**Stated task**
In the entries below, switch "center point" to "midpoint" and keep every other line unchanged. Omit the pictures from your answer.

Element and text position data

──────

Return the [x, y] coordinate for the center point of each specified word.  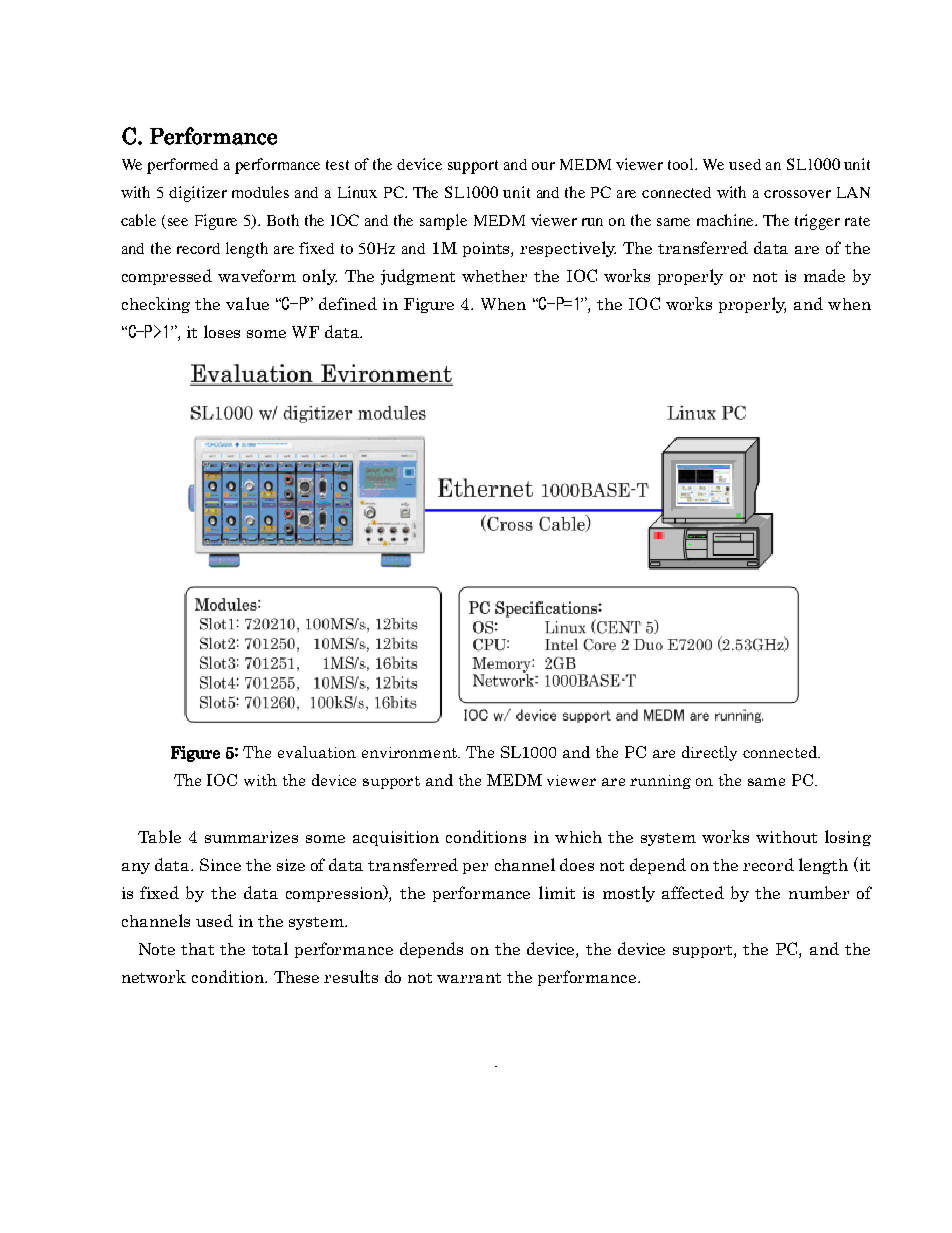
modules [260, 192]
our [543, 166]
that [197, 949]
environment [411, 752]
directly [709, 753]
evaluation [317, 752]
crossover [797, 194]
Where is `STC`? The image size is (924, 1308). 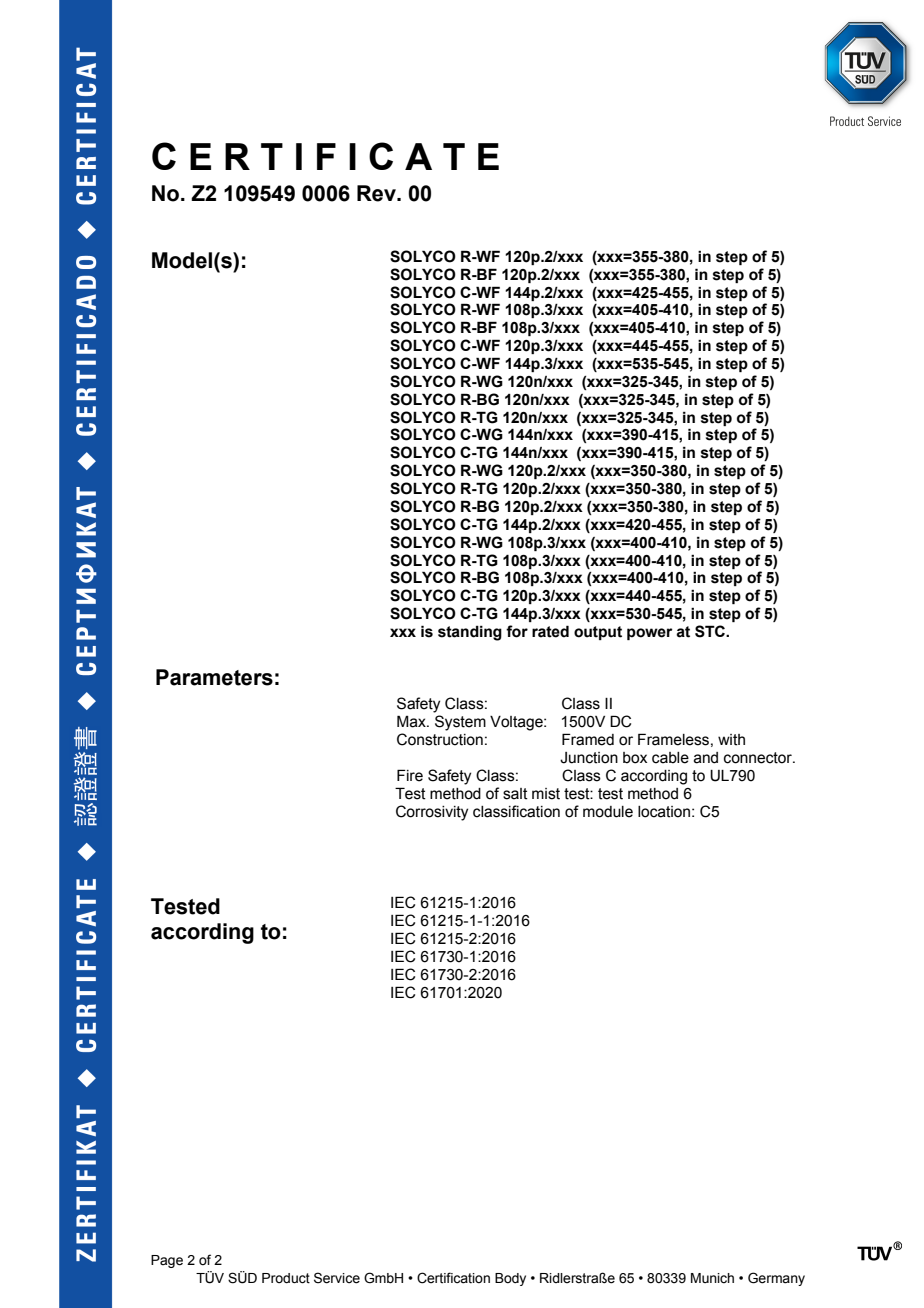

──────

**Solution to the exercise**
Return the [x, y] coordinate for the midpoint of each specified word.  
modules [260, 192]
our [543, 166]
that [197, 949]
environment [411, 752]
directly [709, 753]
evaluation [317, 752]
crossover [797, 194]
Where is `STC`? The image size is (924, 1308). 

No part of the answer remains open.